Beyond BP: Lessons from Valdez and Bhopal

For Immediate Release

Contact: 

Sam Husseini, (202) 347-0020; or David Zupan, (541) 484-9167

Beyond BP: Lessons from Valdez and Bhopal

WASHINGTON - LUCI BEACH
Beach is executive director of the Gwich'in Steering Committee in Alaska. She said this afternoon: "Today I'm in Gulfport, Mississippi, one of the areas that's going to be impacted. These people have no idea what they're in for. People buy the oil companies' propaganda and allow them to do what they want without a plan or real safeguards.

"Many are claiming that BP will cover the costs, but people in Alaska waited for 20 years to be compensated by Exxon for the Valdez spill and even then only got a pittance of what they were due, if they were still alive."

DIANE WILSON
A Texas fisherwoman and environmental campaigner, Wilson is author of the book "An Unreasonable Woman: A True Story of Shrimpers, Politicos, Polluters, and the Fight for Seadrift, Texas."

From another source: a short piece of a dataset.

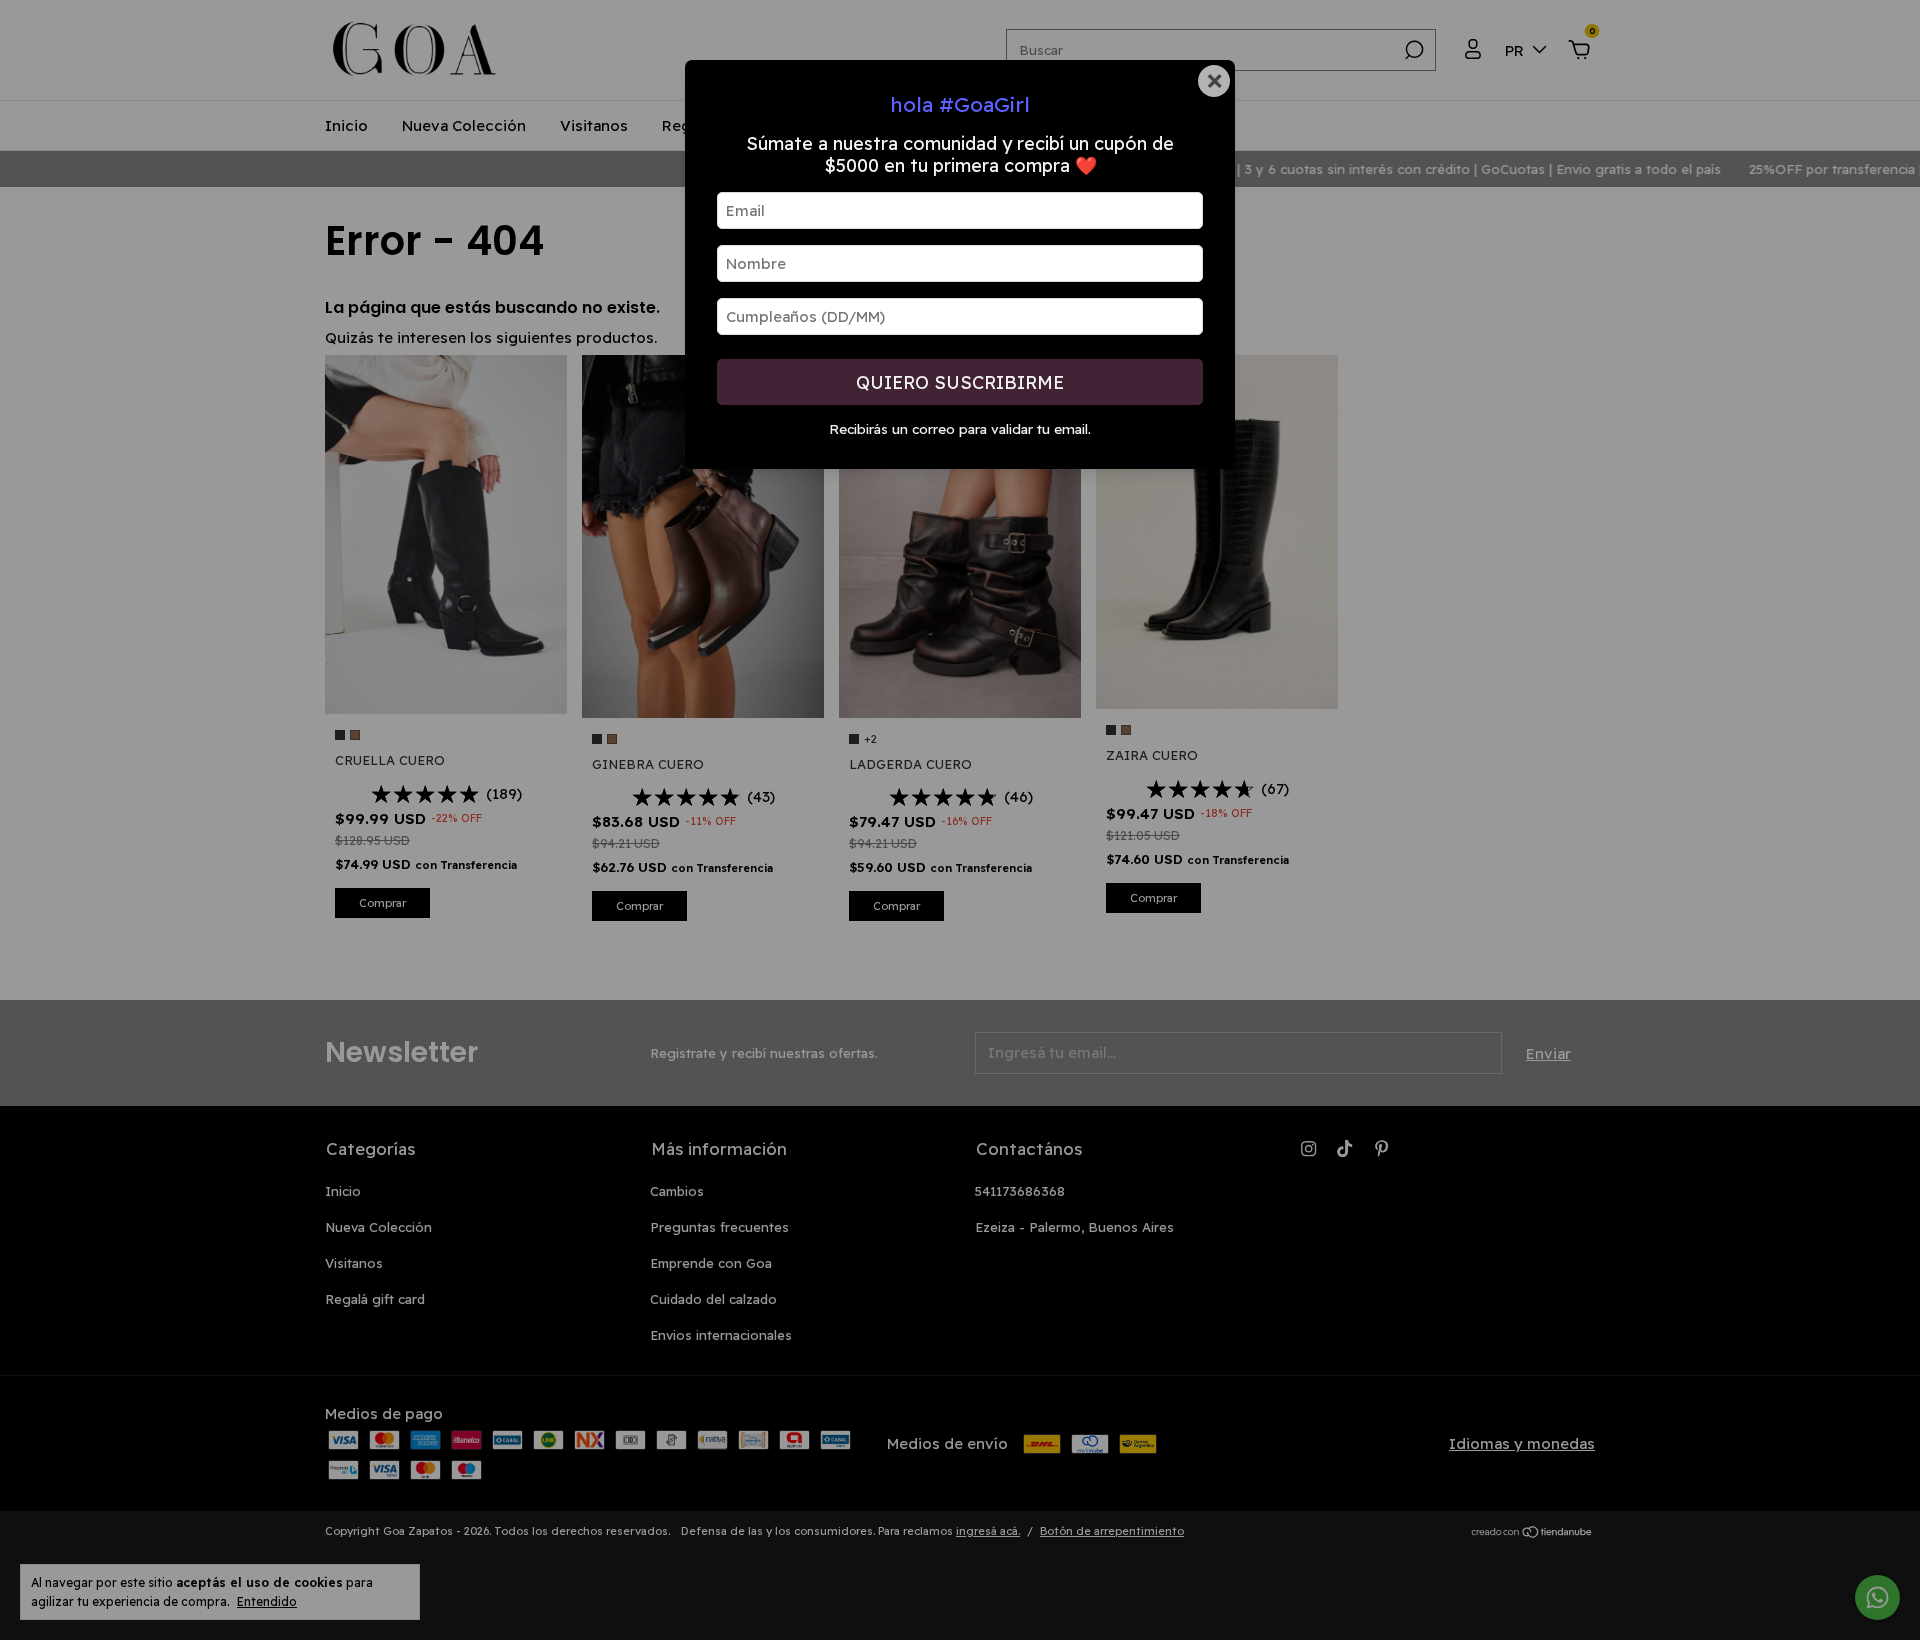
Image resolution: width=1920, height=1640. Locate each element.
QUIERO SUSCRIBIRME (960, 382)
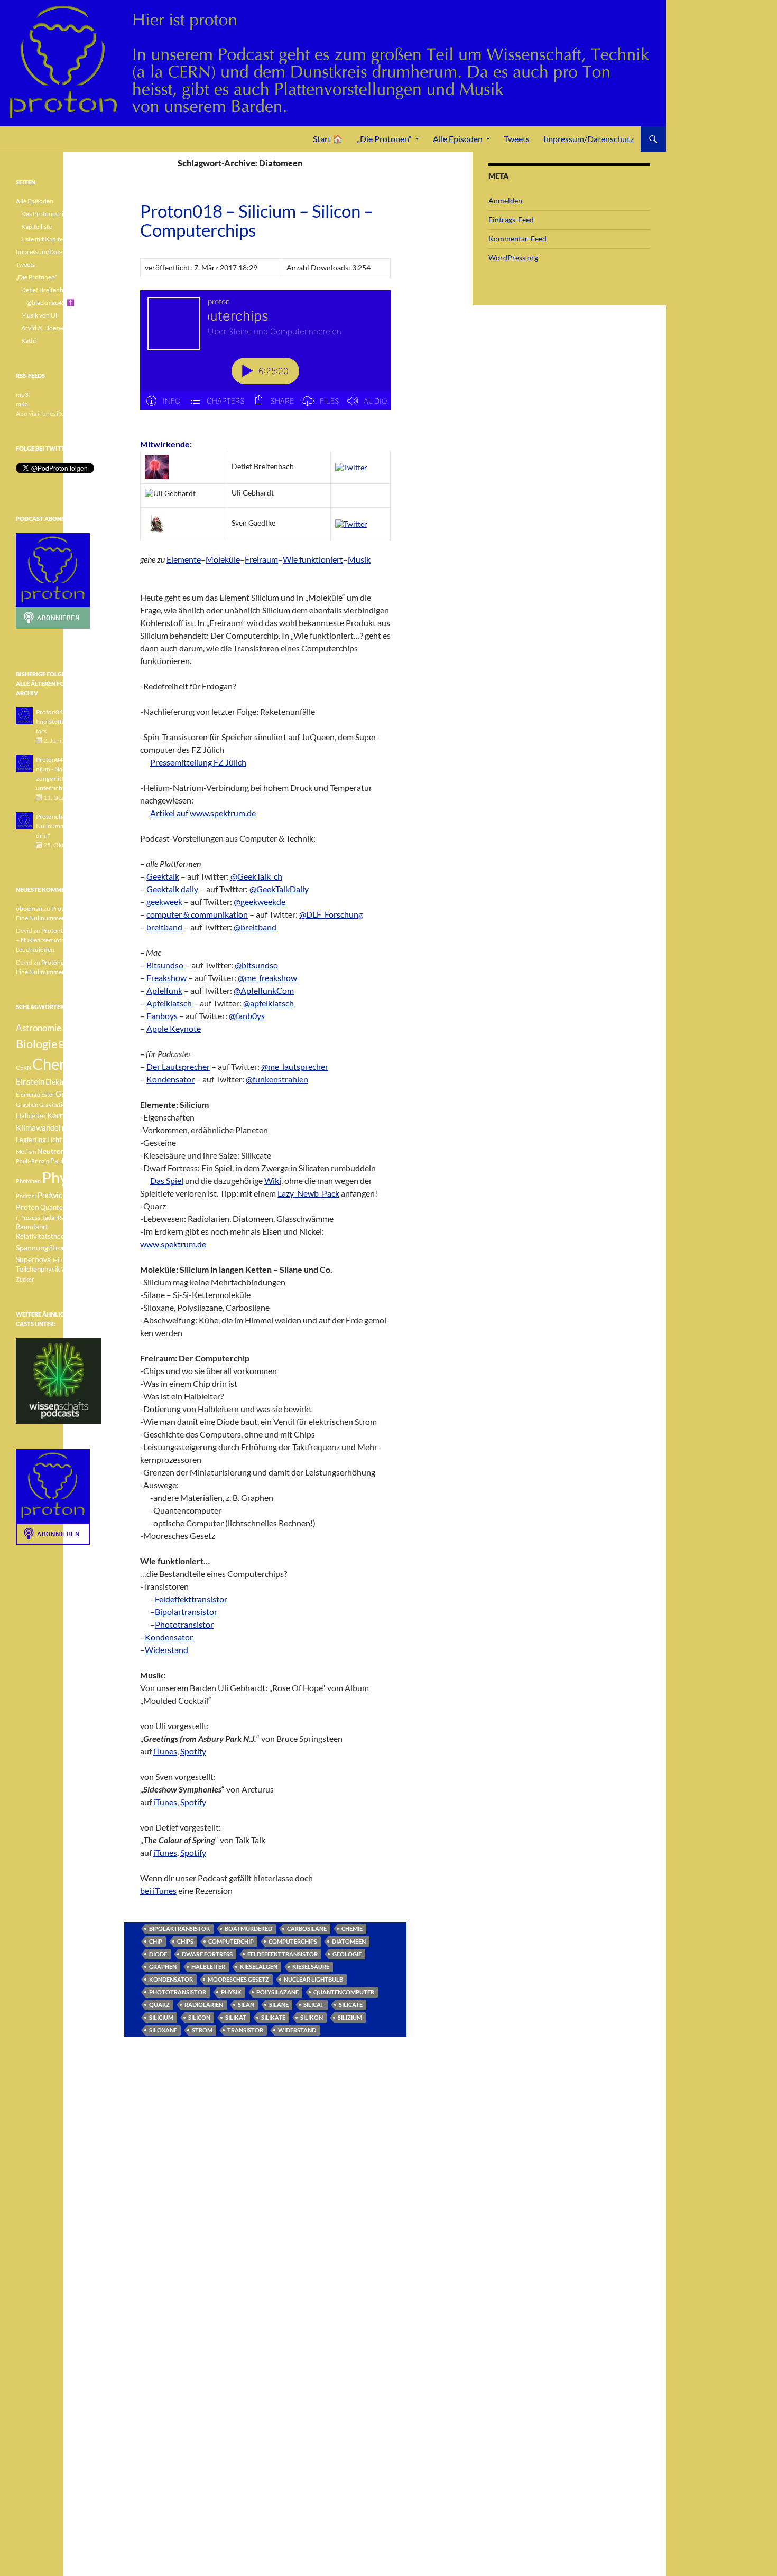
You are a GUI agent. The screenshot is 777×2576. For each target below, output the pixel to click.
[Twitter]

She said today: "Corporations, whether it's BP in the Gulf or Dow Chemical / Union Carbide in Bhopal, India, don't follow the precautionary principle. They say that their worst-case scenarios won't ever happen and so we shouldn't dare threaten their profits with extra safety costs. Thanks in part to the deregulation from Dick Cheney's energy task force during the Bush administration, the U.S. doesn't require an emergency 'acoustic' shut-off valve that costs $500,000 and could have prevented BP’s disaster. ... Yet most of the other oil-producing nations require the 'acoustic switch' and it has been used in Norway since l993. These corporations don't want to spend a tiny portion of their billions of dollars on something that can prevent a disaster. They get the legal rights of being people and yet take actions that destroy the lives of real people.

"What BP has done is just a giant example of what happens constantly with the chemical and oil companies in the Gulf. They pollute, then they say it didn't get into the water, then they say, well, it was only 20 gallons, then they say it was 200 gallons. Then it's too much to clean up. One big problem is that so much is dependent on industry's self-reporting. You can't get decent information from companies. I find out a great deal because I work with an injured workers group."

Background: On April 2, President Obama stated: "It turns out, by the way, that oil rigs today generally don't cause spills. They are technologically very advanced."